**Tarefa:** No acórdão sobre notificações entre mandatários judiciais, o que pressupõe, desde logo, o novo regime dos artigos 229-A e 260-A do CPC?

Acórdão do Tribunal da Relação de Coimbra
Processo:
1781/04
Nº Convencional: JTRC
Relator: ISAÍAS PÁDUA
Descritores: NOTIFICAÇÕES ENTRE MANDATÁRIOS JUDICIAIS DAS PARTES
ÂMBITO DA APLICAÇÃO DO ARTº 229º-A DO CPC
CONSEQUÊNCIAS DA OMISSÃO DO ACTO DE NOTIFICAÇÃO
Data do Acordão: 06/21/2004
Votação: UNANIMIDADE
Tribunal Recurso: -------
Texto Integral: S
Meio Processual: AGRAVO
Legislação Nacional: --------
Sumário: Notificações
- Notificações entre os mandatários judiciais das partes
- Âmbito da aplicação do artº 229-A do CPC
- Consequências da omissão do acto de notificação
Ac. RC de 21/06/2004
I- A ideia que esteve subjacente à criação dos artº 229-A e 260-A do CPC foi de contribuir para o combate da morosidade processual, dando maior incremento à celeridade processual, libertando, desse modo, os tribunais de tarefas ou da prática de actos de expediente que podem perfeitamente ser praticados pelas partes.
II- Tal novo regime pressupõe, desde logo, que as partes tenham constituído no processo mandatários judiciais, e aplica-se a qualquer tipo ou natureza de processos.

**Dados fornecidos:**
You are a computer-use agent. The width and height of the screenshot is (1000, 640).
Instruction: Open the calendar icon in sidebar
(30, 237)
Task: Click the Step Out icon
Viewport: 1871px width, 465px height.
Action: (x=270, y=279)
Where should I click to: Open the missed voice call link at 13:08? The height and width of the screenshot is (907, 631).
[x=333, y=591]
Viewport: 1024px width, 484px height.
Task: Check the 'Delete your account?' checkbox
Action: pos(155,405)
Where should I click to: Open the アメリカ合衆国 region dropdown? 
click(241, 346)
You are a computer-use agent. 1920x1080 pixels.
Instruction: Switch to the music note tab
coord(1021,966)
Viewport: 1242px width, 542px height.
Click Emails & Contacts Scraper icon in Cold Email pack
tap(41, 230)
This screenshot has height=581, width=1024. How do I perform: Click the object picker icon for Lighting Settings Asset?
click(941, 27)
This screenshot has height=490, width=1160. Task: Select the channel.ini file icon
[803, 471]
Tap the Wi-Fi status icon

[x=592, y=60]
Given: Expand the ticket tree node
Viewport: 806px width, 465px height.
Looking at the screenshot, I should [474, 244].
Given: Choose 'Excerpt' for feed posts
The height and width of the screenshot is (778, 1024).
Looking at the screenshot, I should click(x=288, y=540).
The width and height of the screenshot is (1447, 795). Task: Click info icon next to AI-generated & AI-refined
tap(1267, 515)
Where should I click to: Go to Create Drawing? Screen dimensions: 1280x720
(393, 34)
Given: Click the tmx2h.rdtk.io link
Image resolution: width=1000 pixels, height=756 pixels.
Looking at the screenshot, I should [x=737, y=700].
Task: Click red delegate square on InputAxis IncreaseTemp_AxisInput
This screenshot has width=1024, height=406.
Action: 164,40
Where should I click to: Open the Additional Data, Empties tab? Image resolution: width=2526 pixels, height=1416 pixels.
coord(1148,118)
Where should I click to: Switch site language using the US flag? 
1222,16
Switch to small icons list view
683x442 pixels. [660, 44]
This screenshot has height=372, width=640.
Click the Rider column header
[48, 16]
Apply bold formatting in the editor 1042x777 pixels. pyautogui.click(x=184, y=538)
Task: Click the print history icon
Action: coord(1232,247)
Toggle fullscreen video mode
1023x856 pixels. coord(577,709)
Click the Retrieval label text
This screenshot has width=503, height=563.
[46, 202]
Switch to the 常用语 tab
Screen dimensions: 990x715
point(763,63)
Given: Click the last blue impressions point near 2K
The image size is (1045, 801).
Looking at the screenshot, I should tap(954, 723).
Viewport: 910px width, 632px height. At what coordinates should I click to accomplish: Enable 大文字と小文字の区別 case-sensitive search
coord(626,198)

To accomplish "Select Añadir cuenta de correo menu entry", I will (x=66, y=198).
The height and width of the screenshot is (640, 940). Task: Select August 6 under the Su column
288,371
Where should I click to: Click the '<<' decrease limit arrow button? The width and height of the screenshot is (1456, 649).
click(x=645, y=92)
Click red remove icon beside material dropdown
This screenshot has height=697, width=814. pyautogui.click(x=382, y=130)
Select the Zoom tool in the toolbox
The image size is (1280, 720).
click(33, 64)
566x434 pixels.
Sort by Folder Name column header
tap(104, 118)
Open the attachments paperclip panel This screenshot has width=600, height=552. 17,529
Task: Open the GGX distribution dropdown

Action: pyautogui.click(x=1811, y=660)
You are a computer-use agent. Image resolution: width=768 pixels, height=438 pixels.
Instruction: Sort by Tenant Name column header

**Solução:** Pressupõe que as partes tenham constituído mandatários judiciais no processo.